W 1928 r., a więc w okresie, gdy Palestyna była jeszcze mandatem brytyjskim, odbyła się na Górze Oliwnej w Jerozolimie II Światowa Konferencja Misyjna. Jej organizatorem była Międzynarodowa Rada Misyjna, zaliczana do jednego z trzech głównych nurtów ruchu ekumenicznego, z których po II wojnie światowej powstała Światowa Rada Kościołów. Z programu konferencji wynikało jednoznacznie, że jej uczestników nie zajmowały rozważania na temat Miasta Świętego jako miejsca dialogu Żydów, chrześcijan i muzułmanów. Przedmiotem szczególnej uwagi były raczej rezultaty dwóch konferencji poświęconych działalności misyjnej wśród wyznawców judaizmu. Odbyły się one w 1927 r. w Budapeszcie i Warszawie, tj. w stolicach państw europejskich o największej wówczas liczbie Żydów. We wnioskach stwierdzono: Naszym poselstwem wobec Żydów jest miłość Boga objawiona w Jezusie Chrystusie ukrzyżowanym, zmartwychwstałym i uwielbionym, który jest wypełnieniem Zakonu i prawdziwym Mesjaszem.
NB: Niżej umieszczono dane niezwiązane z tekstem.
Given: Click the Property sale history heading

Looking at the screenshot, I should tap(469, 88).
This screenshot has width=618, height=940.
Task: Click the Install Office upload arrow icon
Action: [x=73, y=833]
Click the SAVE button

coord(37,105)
On jest wcielonym Słowem, Odkupicielem świata, Tym, który wybawia od grzechu i doprowadza Izraela do jego przeznaczenia, tak aby stał się błogosławieństwem dla całej ludzkości.

Międzynarodowa Rada Misyjna, pod wpływem raportów z obu konferencji, podjęła uchwałę w sprawie utworzenia Komitetu Chrześcijańskiego do spraw Żydów. Celem, jaki temu przedsięwzięciu przyświecał – pisze wybitny znawca problemu Franz von Hammerstein1było wyprowadzenie misji wśród Żydów z izolacji i uczynienie jej zadaniem Kościoła. Stopniowo jednak w kontaktach chrześcijańsko żydowskich punkt ciężkości przesuwał się ze spraw misji na dialog.

Światowa Rada Kościołów, zrzeszająca dziś 332 Kościoły tradycji prawosławnej, anglikańskiej, starokatolickiej i protestanckiej, w pierwszych latach swojej działalności koncentrowała uwagę na potępianiu antysemityzmu i sprawie stosunku do państwa Izrael. Podczas I Zgromadzenia Ogólnego w Amsterdamie w 1948 r. powitano z zadowoleniem i aprobatą powstanie tego państwa, ale w miarę upływu lat, wskutek coraz silniejszej presji wywieranej przez Kościoły prawosławne oraz Kościoły różnej tradycji z Azji i Afryki, ocena ta nie była tak jednoznaczna jak na początku. Pojawiły się ostre kontrowersje.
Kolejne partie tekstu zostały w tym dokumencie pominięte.